Task to carry out
Print the data below verbatim, omitting the pictures.

Data on locating visible targets
□ □ □ □ □

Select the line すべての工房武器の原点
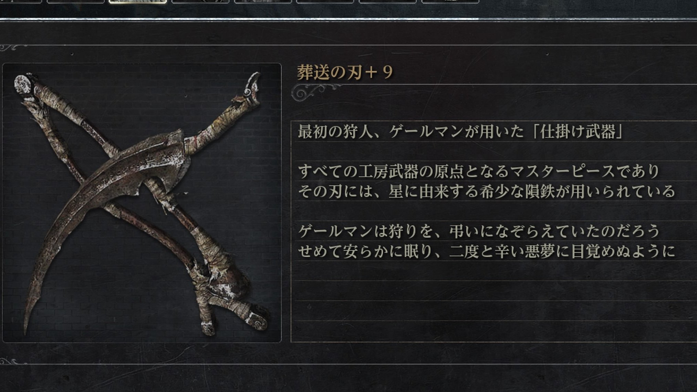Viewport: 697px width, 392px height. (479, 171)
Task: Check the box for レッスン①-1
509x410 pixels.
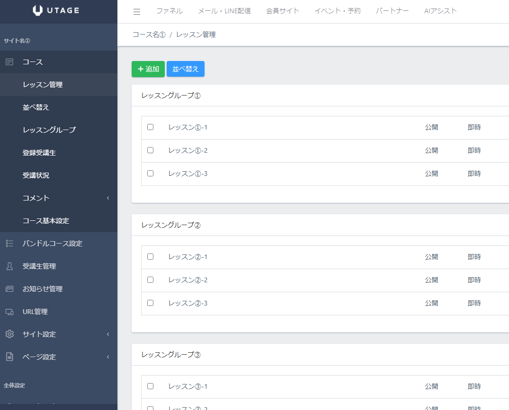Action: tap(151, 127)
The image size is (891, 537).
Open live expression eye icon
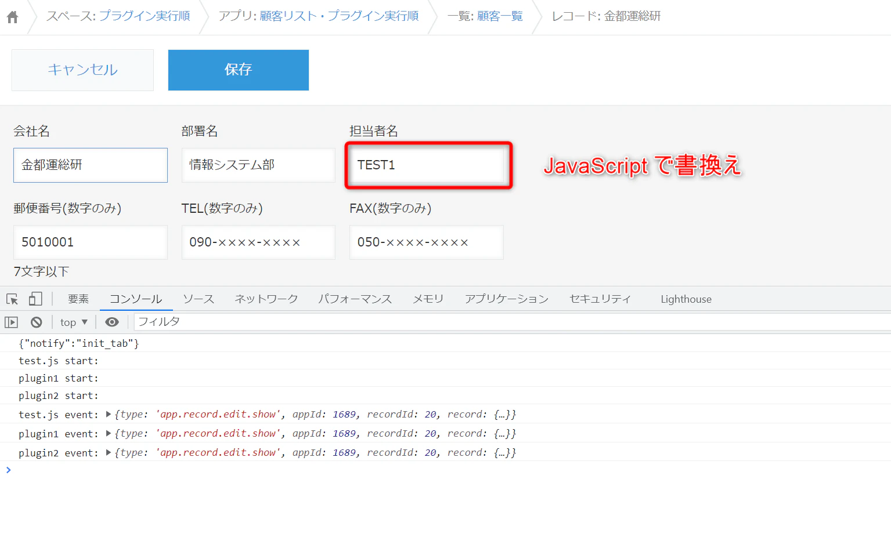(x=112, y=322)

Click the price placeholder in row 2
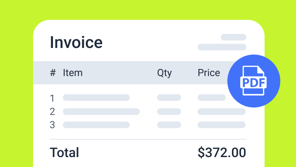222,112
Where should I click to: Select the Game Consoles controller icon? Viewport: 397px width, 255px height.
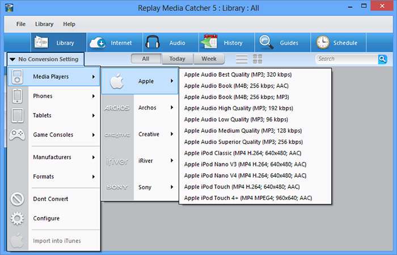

□ □ □ □ □

Exercise output
Select the line すべての工房武器の原点
Viewport: 697px width, 392px height. (479, 171)
Task: Check the box for レッスン①-1
509x410 pixels.
Action: tap(151, 127)
The image size is (891, 537).
Open live expression eye icon
(x=112, y=322)

Click the price placeholder in row 2
222,112
Where should I click to: Select the Game Consoles controller icon? Viewport: 397px width, 255px height.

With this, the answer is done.